In a particularly disturbing twist the revenge porn phenomenon, some of the sites appear to be running side businesses offering "reputation protection services": Dump $500 into a PayPal account and maybe they will take down your photo.
Mary Anne Franks, a law professor at the University of Miami who is helping states draft revenge porn laws, argues that sharing a nude picture with another person implies limited consent similar to other business transactions.
"If you give your credit card to a waiter, you aren't giving him permission to buy a yacht," Franks said.
The precise scope of the problem is unclear because many victims never come forward or are frequently turned away by the police. Two of the most popular revenge sites have gone dark in recent years amid hacking allegations and a class-action lawsuit. But advocates estimate there are dozens of other sites that continue to post pornographic images without that person's consent.
Law enforcement officials have been stumped on how to respond. Website operators aren't liable for content provided by others, unless the images are child pornography. And anti-harassment and cyberstalking laws don't apply unless the ex-partner threatens the victim or attempts repeated contact.
Chiarini says she remembers one police officer thumbing through a black book at his desk before finally shrugging his shoulders and telling her no crime had been committed.
Copyright protections, too, wouldn't help because she wasn't the one who took the photos. And even if she had, victim advocates say, most revenge sites routinely ignore "take-down" infringement complaints, knowing that the victims can't go to the expense of pursuing further legal action.
Maryland Delegate Jon Cardin is among the latest of several state legislators to propose a new revenge porn law. His proposal would make it a felony to intentionally distribute sexually explicit digital images of another person without consent, punishable by up to five years in jail and a $25,000 fine.

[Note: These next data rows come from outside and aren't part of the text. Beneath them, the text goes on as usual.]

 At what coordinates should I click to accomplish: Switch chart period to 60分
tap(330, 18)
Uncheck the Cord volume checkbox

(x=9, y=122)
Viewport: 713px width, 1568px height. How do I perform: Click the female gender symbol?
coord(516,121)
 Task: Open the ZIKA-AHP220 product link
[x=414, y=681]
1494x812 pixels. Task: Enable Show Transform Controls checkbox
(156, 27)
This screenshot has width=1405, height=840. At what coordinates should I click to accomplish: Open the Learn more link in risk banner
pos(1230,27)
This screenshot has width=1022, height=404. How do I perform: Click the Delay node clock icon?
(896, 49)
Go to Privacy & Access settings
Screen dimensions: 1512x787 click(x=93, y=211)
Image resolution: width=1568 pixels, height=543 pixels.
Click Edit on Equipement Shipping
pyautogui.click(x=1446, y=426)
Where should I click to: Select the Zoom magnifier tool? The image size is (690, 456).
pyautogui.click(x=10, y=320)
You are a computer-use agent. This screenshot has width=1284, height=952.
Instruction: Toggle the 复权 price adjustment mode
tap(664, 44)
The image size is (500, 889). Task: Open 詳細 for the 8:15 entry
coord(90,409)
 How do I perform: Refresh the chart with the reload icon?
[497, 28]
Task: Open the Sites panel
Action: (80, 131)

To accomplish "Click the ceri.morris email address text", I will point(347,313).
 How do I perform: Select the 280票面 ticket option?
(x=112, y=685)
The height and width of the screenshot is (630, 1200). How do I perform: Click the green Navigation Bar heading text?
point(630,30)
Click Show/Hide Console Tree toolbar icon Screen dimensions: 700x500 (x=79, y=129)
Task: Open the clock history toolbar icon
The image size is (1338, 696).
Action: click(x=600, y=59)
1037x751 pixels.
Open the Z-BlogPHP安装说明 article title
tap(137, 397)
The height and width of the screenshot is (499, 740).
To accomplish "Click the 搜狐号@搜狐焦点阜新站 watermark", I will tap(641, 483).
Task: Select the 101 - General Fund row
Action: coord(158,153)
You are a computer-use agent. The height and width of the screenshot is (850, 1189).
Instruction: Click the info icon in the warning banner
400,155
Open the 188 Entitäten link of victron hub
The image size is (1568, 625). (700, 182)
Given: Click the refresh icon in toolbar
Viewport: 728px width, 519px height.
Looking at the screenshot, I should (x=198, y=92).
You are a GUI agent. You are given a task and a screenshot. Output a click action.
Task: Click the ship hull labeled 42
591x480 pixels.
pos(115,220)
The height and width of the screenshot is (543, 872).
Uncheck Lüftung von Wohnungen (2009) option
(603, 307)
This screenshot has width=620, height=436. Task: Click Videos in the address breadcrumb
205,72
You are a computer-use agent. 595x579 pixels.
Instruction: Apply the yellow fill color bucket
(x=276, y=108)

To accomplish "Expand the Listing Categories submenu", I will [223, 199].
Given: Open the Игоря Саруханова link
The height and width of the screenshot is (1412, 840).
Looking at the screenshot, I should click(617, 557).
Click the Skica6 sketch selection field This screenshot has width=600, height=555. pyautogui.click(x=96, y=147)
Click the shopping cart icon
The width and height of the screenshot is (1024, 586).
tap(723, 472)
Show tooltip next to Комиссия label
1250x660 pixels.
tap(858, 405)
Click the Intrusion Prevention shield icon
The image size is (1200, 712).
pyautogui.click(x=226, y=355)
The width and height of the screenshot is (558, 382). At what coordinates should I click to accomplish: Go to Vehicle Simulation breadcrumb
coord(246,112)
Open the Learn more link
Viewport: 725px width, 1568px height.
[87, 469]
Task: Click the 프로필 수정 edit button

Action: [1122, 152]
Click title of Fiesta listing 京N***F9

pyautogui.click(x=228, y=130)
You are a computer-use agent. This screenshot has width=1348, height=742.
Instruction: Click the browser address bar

The bill would exclude images deemed to have "public importance" an exemption carved out in response to critics who say such laws would criminalize journalists who publish explicit photos. The legislation also wouldn't hold liable anyone who links to a revenge posting.
Still absent from Cardin's list of vocal supporters is the ACLU, one country's most prominent civil liberties group. Its California office worked this fall to dilute similar legislation. That bill, signed last month by Gov. Jerry Brown, makes revenge porn a misdemeanor but contains a big loophole: It applies only to images captured by the partner, exempting self-portraits.
Lee Rowland, an ACLU staff attorney in New York, says self-portraits create a more complex question on the expectation of privacy because the subject shared the image willingly.
"We understand that revenge porn is destructive and that there are real victims from it," said Rowland.
But she added: "I don't think we've been convinced that criminal laws new nonviolent crimes are necessary or necessarily effective in dealing with revenge porn."
As for Chiarini, she got lucky. Ebay and the video-sharing site that published her photos agreed to take them down immediately. Her son's school didn't kick out the family, although it insisted on keeping the disc of nude photos in a file. And Chiarini never lost her job. Chiarini has since been working with Jacobs' Cyber Civil Rights Initiative, an advocacy group that targets online harassment issues, to raise awareness and help other victims.
"I hit my low, now it's time to fight back," said Chiarini. "I don't want to feel that way ever again."